======== Page ========

Definition of conic hull:

$\text{Conic} \space C = \{\Sigma_{i=1}^{k}\theta_i x_i | x_i \in C, \theta_i\in\mathbb R_+\}$

it is the set of conic combinations of some points of $C$.


My proof:

$K = \{\theta \textbf v| \textbf v \in \text{conv} \space C, \theta \in \mathbb R_+ \} = \text{conic C}$

For proving this: we should show $K \subseteq \text{conic C}$ and $\text{conic C} \subseteq K$.

======== Data section ========

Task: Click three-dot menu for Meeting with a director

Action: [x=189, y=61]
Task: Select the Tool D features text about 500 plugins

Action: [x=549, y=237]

========

- [Given request 1]:
Answer each question about the conic hull proof in a single line.
(a) In the definition of the conic hull, what set must each θ_i belong to?
(b) In the definition of K, what set are the vectors v taken from?
(c) Which two inclusions does the proof say must be shown?
- [Given request 2]: Carry the conic hull proof forward from the point where it stops.

- [Output 1]:
(a) ℝ_+, the nonnegative real numbers.
(b) conv C, the convex hull of C.
(c) K ⊆ conic C and conic C ⊆ K.

- [Output 2]:
a. $K \subseteq \text{conic C}$:

suppose $\textbf{x} \in K$, then: $\textbf{x} = \theta \textbf{v}$ where $\textbf{v} \in \text{conv} \space C$, $\theta \in \mathbb R_+$ $\Rightarrow$ $\textbf{v} = \sum_{i} {\theta_i} x_i$, $x_i \in C$, $\Rightarrow$ $\frac{x}{\theta} = \sum_{i} {\theta_i}x_i$ $\Rightarrow$ $x = \sum_{i} {\alpha_i x_i}$ where ${\alpha_i} = \theta_i \theta$ $\in \mathbb R_+$ $\Rightarrow$ $\textbf{x} \in \text{conic C}$.

b. $\text{conic C} \subseteq K$:

suppose $\textbf{x} \in \text{conic C}$, then: $\textbf{x} = \sum_i{\theta}_i x_i$, where $x_i \in C$, $\theta_i \in \mathbb R_+$ $\Rightarrow$ $\frac{{\textbf{x}}}{\theta} = \sum_i{\frac{\theta_{i}}{\theta}}{x_i} $ where $\theta = \sum_i{\theta_i}$ $\Rightarrow$ $\frac{{\textbf{x}}}{\theta} = \sum_i{\lambda_{i}}{x_i} $ where $\sum_i {\lambda_{i}} = 1$ $\Rightarrow$ $\textbf{x} = \theta \textbf{v}$ where $\textbf{v} = \sum_i{\lambda_{i}}{x_i} \in \text{conv} \space C$.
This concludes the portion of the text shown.